Ultimately, of course, the survival rate on the Italian cruise ship, panic and all, will be over 99 per cent, whereas Titanic's was 60%... if one counts the 710 survivors as a percentage of the 1178 lifeboat spaces available in those days before laws were passed on such things. The simple fact is that survival percentage could have been much higher, too, if the rule on women and children first hadn't been quite so strictly followed by the ship's officers, or all those third-class women and children who ended up trapped below when the ship sank had been sought out and encouraged to join their social betters before the davits swung out.

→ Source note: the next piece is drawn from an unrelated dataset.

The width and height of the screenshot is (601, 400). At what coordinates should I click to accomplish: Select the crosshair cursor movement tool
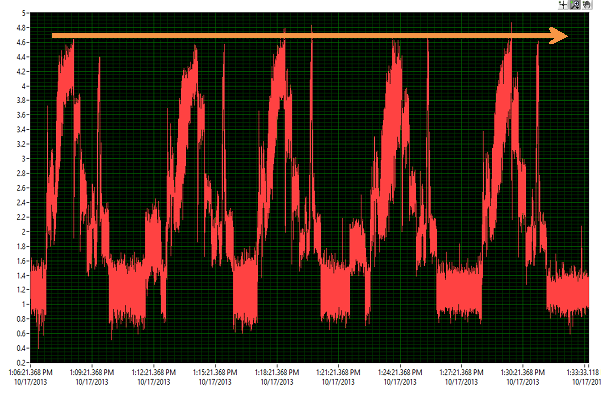tap(563, 5)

And that's the really cloying phrase in Steyn's piece, the one that showed he gave no real thought to this analogy at all: "the social norm... held up under pressure and across all classes." That is simply not a true statement, as Penalver outlines.
There is no question there were admirable and memorable actions aboard RMS Titanic. One always seeks and hopes for stoicism in ourselves and others in the face of great tragedy. But the social norm Steyn is pining for is one which doesn't see the deaths of over 240 third-class women and children who missed out on the whole "women and children first" thing, as quite so tragic as to outweigh the stylish example set by the 175 doomed first-class men who died with them. That's a social norm society can do without.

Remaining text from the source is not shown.